Contacts are currently -6.25 for each eye.


----------



## centrino (Sep 27, 2010)

Myopia here. About -3.0 each eye


----------



## velvet1 (Aug 11, 2010)

Had Myopia sence I was like 5-6 and near sighted with astigmatism. Its around -6 and -7 because both eyes are different. Had to wear horrible glasses that were thick when I was smaller but I been wearing contacts 5-6 years now. Maybe in the future I will get lasik.


----------



## ApprovalAddict (Jul 1, 2010)

to the top....


----------



## MojoCrunch (Mar 25, 2011)

Myopia in both eyes. -3.75 in the left and -3.50 in the right.

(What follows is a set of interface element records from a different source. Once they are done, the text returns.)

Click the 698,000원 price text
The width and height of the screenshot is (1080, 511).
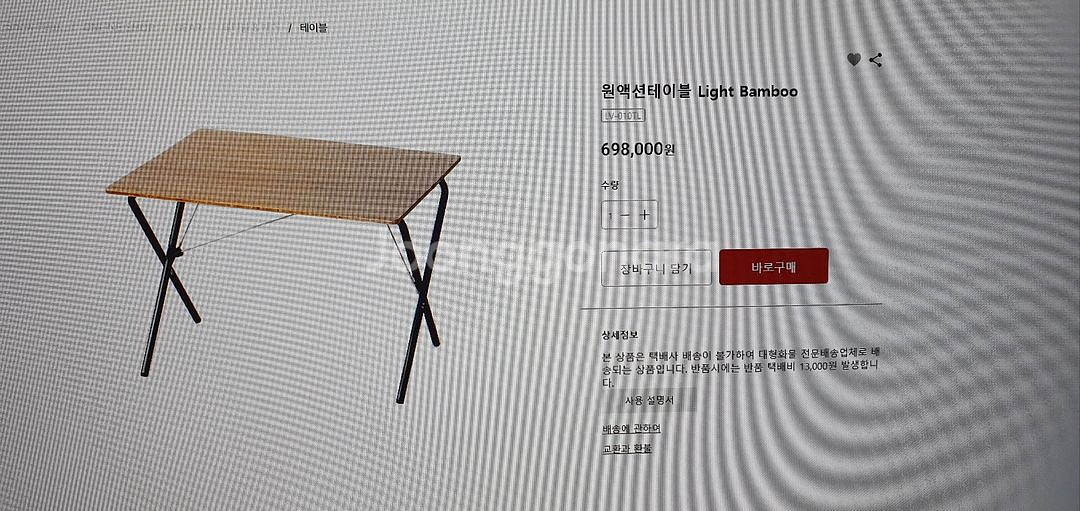coord(638,149)
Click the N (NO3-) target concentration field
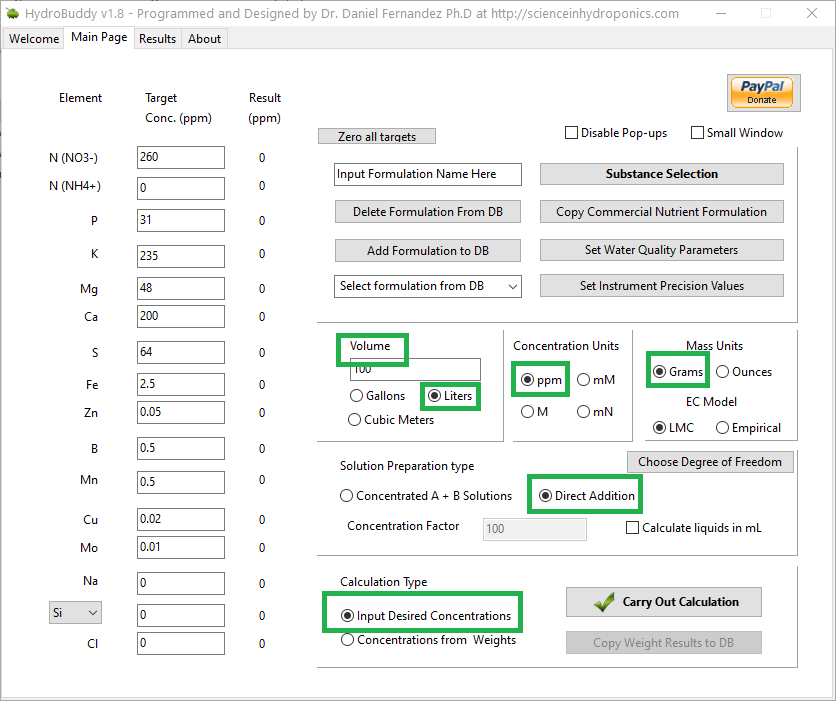836x701 pixels. (x=181, y=157)
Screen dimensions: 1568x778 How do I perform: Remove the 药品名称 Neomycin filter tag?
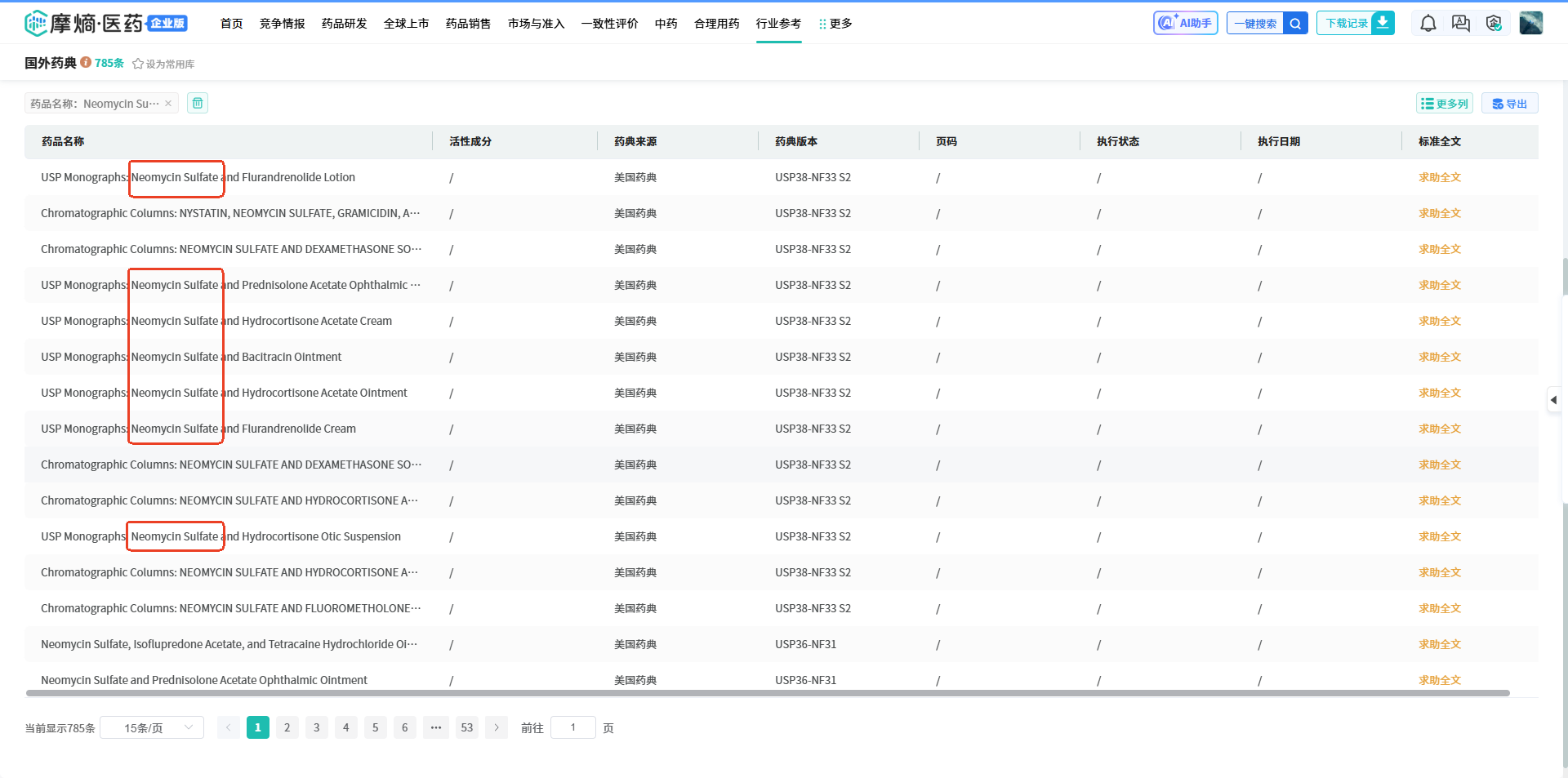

Mostly wear contacts because I always manage to break my glasses. I have a slight astigmatism but it's nothing too serious. Had this since about 5th or 6th grade.

Looks like everyone's prescription isn't too bad. My ex had a -21.00 in both eyes. I was like "how do you become that blind?" He was actually born that way. Had to buy VERY expensive custom made contacts and had thick little glasses.


----------



## s0dy (May 23, 2011)

Myopia.

First noticed by my parents when I was 4 or 5 years old (it was 1 year before I started school, can't remember if I started when I was 5 or 6), but by then I was already watching TV at less than 1 meter and reading books with my head almost resting on them, so I have some suspicion that I was already born with it, probably hereditary since my maternal grandmother was also heavily near-sighted. 
Then I became Mr. four eyes, with lenses that look like the bottom of a bottle and was constantly reminded of it by peers :blank; this marked the beginning of me becoming an introvert, or at least even more of an introvert, SA only came along in my teen years if someone is wondering.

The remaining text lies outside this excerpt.